Hospitals in Mississippi risk closure and state officials debate Medicaid expansion
The only neonatal intensive care unit in the Delta has recently closed, and the Greenwood Leflore Hospital is expected to close in the coming months according to state officials. During the state’s annual Hobnob event hosted by the Mississippi Economic Council, Governor Tate Reeves shared that he does not intend to expand Medicaid, which many doctors say would help keep their practice financially stable.
“One of the things that the state of Mississippi can do,” says Reeves, “The certificate of need policies have curtailed competition in the healthcare area. Competition tends to drive down costs, and we have policies in place both legislatively and administrative policies at the Department of Health that tend to crowd out competition.”
Insurance Commissioner Mike Chaney says the state should invest in Medicaid expansion. But, he thinks it may be too late.

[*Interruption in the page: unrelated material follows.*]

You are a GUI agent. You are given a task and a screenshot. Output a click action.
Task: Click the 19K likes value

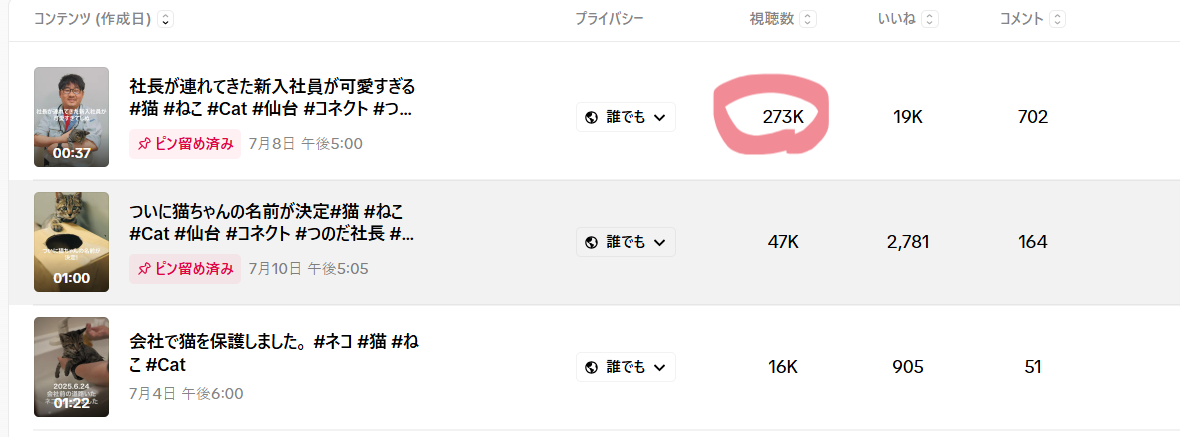tap(907, 117)
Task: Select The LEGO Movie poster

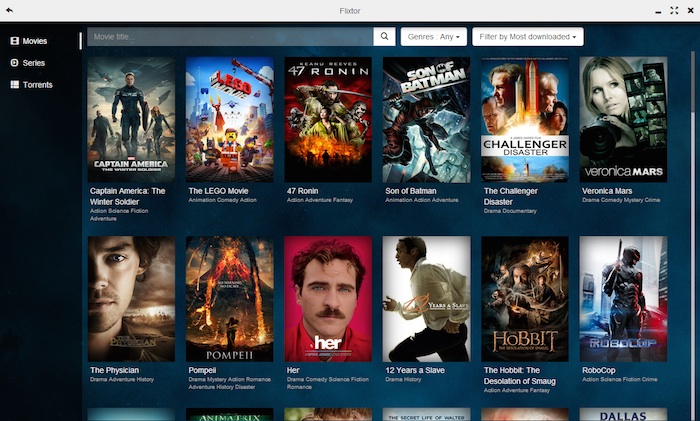Action: 229,119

“I’m not sure it would work today because it’s only got a three-year life left on the expansion part. In 2025, all the people that have been put on under the expansion will be taken off and you’ve got to find a new home for them. Unless the Feds change the program,” says Chaney. “It depends on who controls the election, who controls the administration. I don’t know.”
Chaney also shared his frustrations about the financial dispute between Blue Cross Blue Shield and the University of Mississippi Medical Center, saying both parties are wrong and should seek a working partnership. He says the medical center is entering another negotiation with a Medicaid health plan provider.
“If they do not get a 15% increase from that carrier, they will possibly remove 100,000 children and Medicare recipients from the roles December the 31st this year,” says Chaney, later clarifying he meant to say Medicaid during his speech.
According to the medical center, this is part of a routine engagement “necessary to ensure contracts meet the needs of our patients who are health plan members.” and says the ongoing conversations with the provider are normal.